ANÁLISE EPIDEMIOLÓGICA DE FEBRE AMARELA EM HUMANOS E PRIMATAS NO BRASIL ENTRE OS ANOS 1994-2025.
DOI:
https://doi.org/10.36557/2674-8169.2026v8n5p2070-2083Palavras-chave:
Febre amarela; Vigilância epidemiológica; Imunização; Saúde pública.Resumo
A febre amarela é uma doença infecciosa viral de grande relevância para a saúde pública, especialmente em países tropicais como o Brasil. O presente estudo teve como objetivo analisar o perfil epidemiológico da febre amarela em humanos e primatas não humanos no Brasil, no período de 1994 a 2025. Trata-se de um estudo descritivo, retrospectivo e quantitativo, baseado em dados secundários provenientes do Sistema de Informação de Agravos de Notificação (SINAN/DATASUS). Foram analisadas variáveis como sexo, faixa etária, região e número de óbitos. Os resultados evidenciaram 2.886 casos em humanos e 2.556 notificações de epizootias em primatas.
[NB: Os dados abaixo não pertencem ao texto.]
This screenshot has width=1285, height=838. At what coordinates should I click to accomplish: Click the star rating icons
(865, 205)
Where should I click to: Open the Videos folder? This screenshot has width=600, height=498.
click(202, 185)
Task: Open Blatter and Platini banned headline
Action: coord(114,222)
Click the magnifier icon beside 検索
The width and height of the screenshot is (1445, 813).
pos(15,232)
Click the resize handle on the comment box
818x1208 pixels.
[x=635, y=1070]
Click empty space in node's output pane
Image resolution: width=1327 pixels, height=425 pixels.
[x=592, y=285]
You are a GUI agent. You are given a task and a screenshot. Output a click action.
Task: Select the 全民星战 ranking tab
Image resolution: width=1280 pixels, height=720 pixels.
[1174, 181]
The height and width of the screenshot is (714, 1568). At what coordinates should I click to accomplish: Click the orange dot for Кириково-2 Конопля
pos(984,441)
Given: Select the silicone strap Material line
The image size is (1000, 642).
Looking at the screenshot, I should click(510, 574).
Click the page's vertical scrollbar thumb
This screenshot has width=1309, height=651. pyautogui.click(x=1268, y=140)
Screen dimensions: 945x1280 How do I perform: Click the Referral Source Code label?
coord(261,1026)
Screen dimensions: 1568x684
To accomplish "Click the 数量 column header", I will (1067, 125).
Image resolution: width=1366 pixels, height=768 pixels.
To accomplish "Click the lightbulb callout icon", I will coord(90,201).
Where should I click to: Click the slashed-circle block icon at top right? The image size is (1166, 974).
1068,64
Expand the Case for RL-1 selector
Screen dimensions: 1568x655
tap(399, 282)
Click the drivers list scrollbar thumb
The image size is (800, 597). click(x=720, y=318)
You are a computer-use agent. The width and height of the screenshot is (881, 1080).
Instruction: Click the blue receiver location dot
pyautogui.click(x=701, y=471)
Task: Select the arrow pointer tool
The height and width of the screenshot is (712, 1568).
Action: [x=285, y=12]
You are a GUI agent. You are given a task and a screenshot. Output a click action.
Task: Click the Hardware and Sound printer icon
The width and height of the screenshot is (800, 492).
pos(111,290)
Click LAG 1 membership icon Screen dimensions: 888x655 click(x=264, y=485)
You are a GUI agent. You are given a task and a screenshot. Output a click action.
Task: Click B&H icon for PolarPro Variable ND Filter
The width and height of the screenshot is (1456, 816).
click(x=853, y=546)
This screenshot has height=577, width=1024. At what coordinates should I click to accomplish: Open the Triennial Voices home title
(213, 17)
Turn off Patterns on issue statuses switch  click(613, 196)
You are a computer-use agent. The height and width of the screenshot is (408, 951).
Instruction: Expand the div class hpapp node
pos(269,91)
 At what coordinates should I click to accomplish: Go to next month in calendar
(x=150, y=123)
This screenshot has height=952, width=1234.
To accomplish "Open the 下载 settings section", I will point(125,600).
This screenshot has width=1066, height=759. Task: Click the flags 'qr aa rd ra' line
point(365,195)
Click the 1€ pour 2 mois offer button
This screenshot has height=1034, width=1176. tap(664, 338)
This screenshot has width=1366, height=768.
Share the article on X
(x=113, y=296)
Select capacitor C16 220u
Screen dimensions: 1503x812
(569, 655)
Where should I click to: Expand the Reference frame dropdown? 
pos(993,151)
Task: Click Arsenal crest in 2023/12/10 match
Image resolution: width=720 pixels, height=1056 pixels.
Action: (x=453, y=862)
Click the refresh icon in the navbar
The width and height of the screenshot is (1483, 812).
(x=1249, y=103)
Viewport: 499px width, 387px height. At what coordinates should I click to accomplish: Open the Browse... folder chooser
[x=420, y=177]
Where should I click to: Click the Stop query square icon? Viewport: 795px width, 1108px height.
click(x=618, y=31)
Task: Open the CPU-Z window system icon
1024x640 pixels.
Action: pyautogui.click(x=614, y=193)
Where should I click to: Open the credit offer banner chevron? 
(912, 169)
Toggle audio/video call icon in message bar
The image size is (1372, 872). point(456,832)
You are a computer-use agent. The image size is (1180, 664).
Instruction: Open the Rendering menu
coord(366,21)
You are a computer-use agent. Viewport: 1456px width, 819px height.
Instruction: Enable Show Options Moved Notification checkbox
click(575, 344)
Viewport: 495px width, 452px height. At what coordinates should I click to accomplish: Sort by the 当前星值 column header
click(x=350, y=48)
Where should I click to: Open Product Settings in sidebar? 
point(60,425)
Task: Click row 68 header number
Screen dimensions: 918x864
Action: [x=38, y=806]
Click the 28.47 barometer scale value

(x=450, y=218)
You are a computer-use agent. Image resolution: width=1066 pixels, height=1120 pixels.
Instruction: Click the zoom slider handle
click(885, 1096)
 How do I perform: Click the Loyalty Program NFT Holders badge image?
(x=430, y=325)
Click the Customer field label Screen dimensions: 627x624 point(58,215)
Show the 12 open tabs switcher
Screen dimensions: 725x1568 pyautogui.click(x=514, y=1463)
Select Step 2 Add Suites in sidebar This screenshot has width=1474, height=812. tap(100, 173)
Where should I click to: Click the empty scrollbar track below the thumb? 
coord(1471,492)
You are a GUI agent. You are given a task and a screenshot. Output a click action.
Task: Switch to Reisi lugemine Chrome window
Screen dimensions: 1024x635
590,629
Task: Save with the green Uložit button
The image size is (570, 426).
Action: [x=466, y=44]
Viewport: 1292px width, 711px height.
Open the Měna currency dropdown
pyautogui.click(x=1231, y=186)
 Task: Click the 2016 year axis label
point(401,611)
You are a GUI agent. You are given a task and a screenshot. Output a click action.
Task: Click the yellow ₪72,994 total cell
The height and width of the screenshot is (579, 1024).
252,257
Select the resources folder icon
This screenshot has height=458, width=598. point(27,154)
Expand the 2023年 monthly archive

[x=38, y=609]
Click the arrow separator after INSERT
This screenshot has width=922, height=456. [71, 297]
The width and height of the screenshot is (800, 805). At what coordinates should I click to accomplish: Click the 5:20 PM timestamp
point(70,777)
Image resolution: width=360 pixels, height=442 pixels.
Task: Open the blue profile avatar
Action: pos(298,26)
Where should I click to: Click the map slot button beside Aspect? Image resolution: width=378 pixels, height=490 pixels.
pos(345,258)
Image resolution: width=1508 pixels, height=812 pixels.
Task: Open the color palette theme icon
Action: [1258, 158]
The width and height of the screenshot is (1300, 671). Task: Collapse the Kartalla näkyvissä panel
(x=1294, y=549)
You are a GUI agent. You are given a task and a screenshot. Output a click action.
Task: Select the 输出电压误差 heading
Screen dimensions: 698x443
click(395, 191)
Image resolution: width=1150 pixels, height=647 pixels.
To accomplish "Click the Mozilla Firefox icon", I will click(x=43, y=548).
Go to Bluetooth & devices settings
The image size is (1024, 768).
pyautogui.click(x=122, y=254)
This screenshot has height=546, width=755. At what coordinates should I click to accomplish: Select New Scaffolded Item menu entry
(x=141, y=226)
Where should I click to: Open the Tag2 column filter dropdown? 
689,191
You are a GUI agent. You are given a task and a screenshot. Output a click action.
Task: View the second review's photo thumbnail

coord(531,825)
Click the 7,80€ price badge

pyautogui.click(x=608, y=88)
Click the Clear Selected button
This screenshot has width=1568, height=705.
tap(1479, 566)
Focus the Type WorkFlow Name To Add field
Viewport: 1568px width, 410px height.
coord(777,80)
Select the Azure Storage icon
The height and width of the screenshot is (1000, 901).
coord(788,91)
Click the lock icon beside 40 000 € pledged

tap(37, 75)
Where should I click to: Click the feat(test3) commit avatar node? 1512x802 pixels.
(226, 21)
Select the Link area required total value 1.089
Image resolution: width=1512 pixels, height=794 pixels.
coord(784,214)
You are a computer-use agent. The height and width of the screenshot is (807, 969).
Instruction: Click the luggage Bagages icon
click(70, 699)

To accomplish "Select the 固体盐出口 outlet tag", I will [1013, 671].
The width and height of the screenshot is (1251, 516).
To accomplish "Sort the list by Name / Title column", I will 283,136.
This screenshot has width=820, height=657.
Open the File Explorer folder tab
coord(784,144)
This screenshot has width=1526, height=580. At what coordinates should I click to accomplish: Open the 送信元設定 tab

Observou-se aumento expressivo dos casos humanos a partir de 2014, com maior concentração entre 2020 e 2025. Houve predominância no sexo masculino e na faixa etária de 40 a 59 anos. A região Sudeste concentrou a maior parte dos casos. Em primatas, o pico ocorreu entre 2014 e 2019, precedendo os casos humanos. Conclui-se que a febre amarela apresenta padrão epidemiológico dinâmico, com destaque para o papel dos primatas como sentinelas da circulação viral. A vigilância integrada e a ampliação da cobertura vacinal são fundamentais para o controle da doença.